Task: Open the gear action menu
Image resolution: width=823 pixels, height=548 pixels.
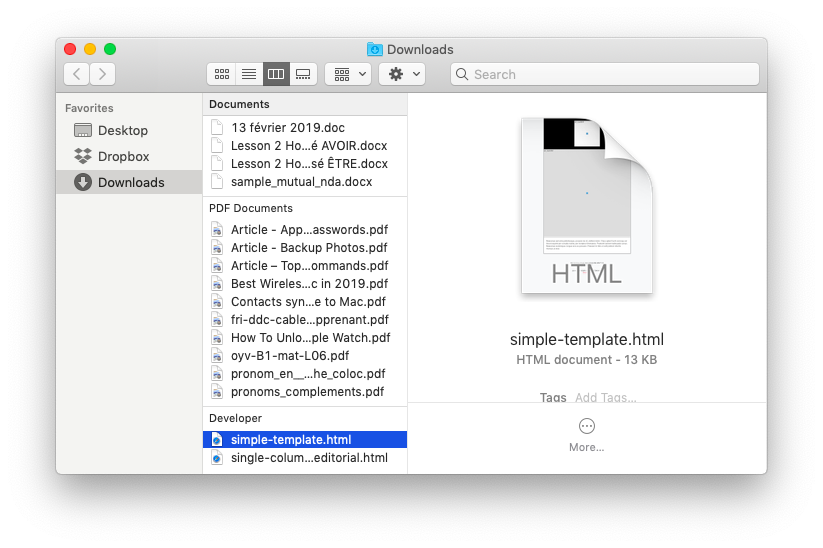Action: coord(402,74)
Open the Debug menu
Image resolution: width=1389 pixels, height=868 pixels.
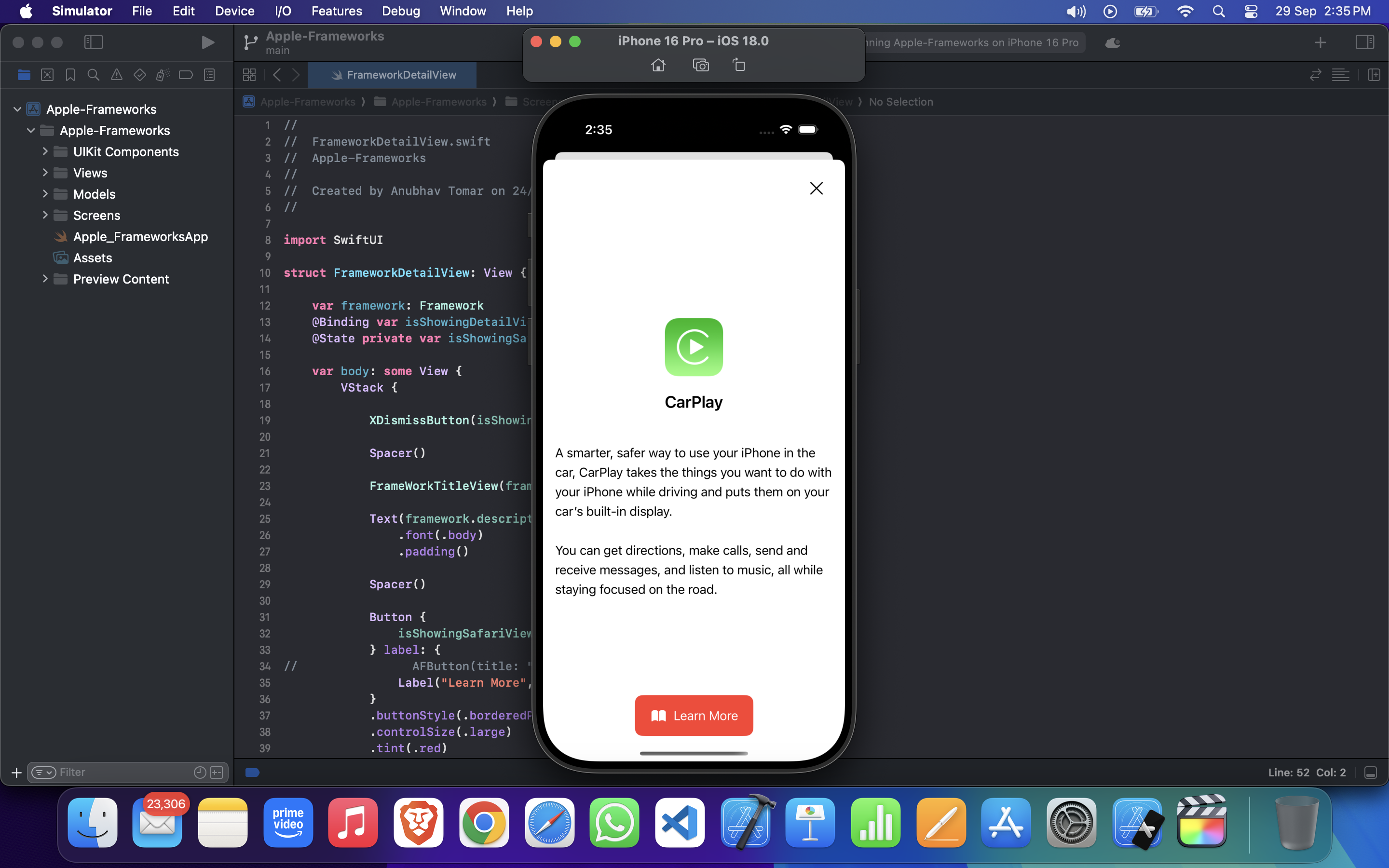(401, 11)
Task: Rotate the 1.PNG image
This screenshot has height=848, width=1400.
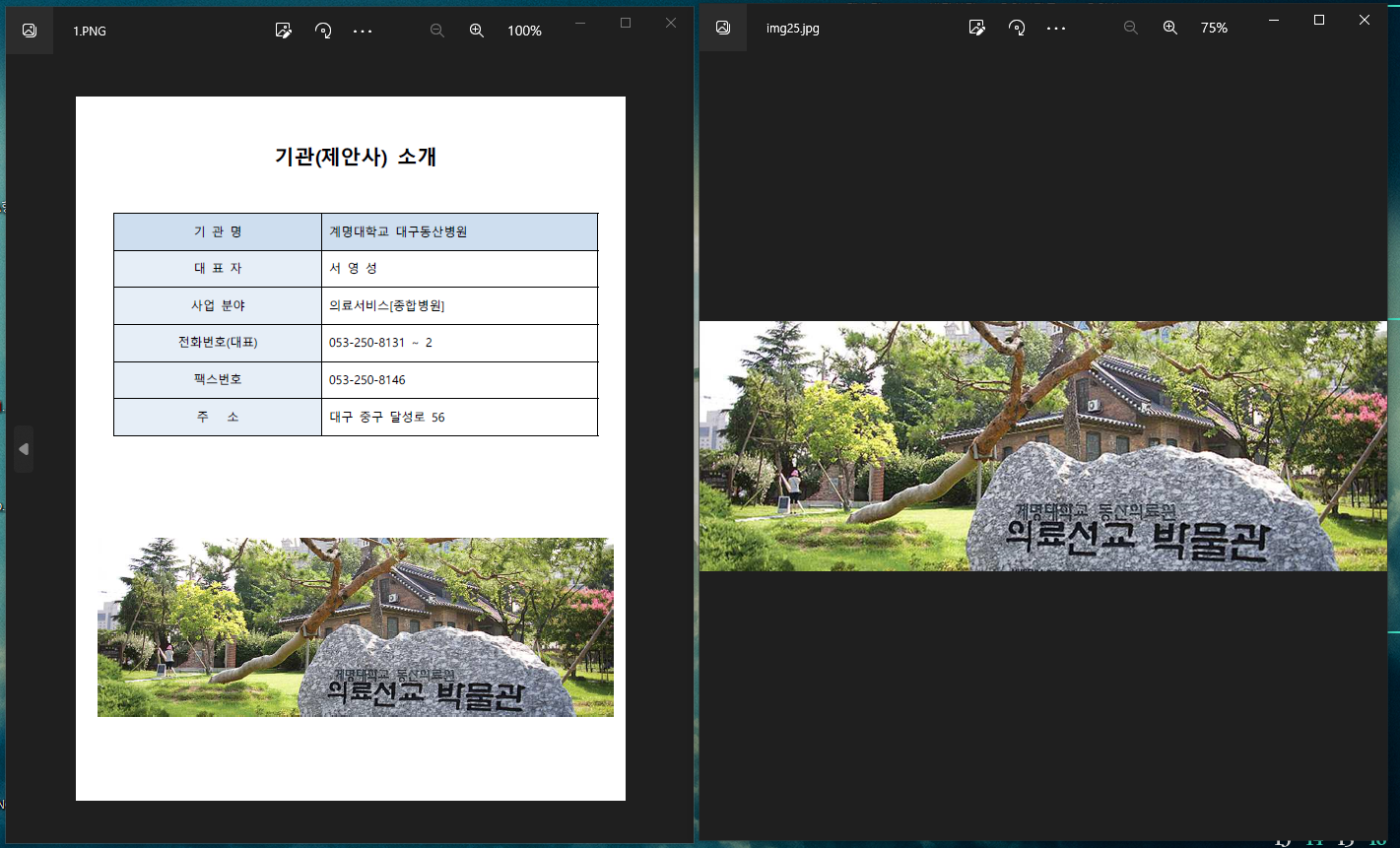Action: point(323,31)
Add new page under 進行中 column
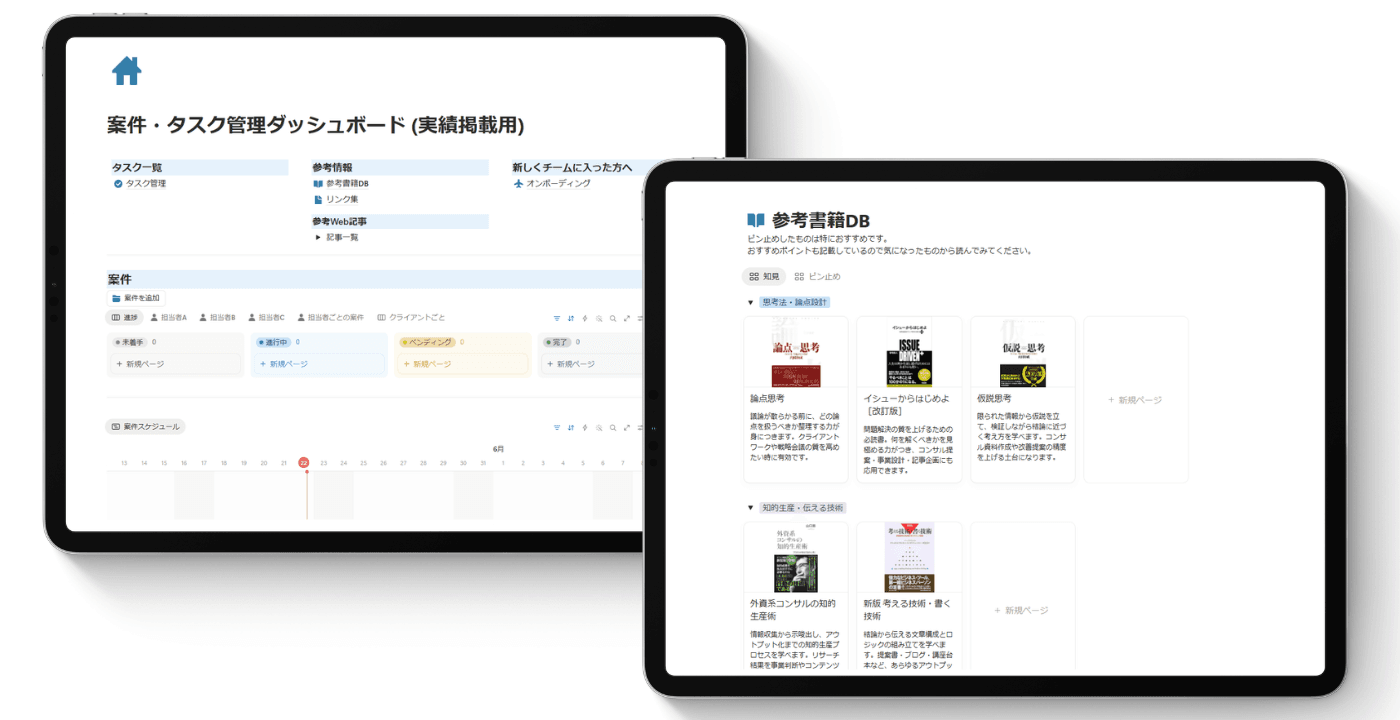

******************************

Could you recast the material above as a Markdown table with the columns "Row" and "Line", giving each line its row number, skipping blank lines, and leaving the pictures out?

| Row | Line |
|---|---|
| 1 | Task: Open the gear action menu |
| 2 | Image resolution: width=823 pixels, height=548 pixels. |
| 3 | Action: coord(402,74) |
| 4 | Open the Debug menu |
| 5 | Image resolution: width=1389 pixels, height=868 pixels. |
| 6 | (401, 11) |
| 7 | Task: Rotate the 1.PNG image |
| 8 | This screenshot has height=848, width=1400. |
| 9 | Action: point(323,31) |
| 10 | Add new page under 進行中 column |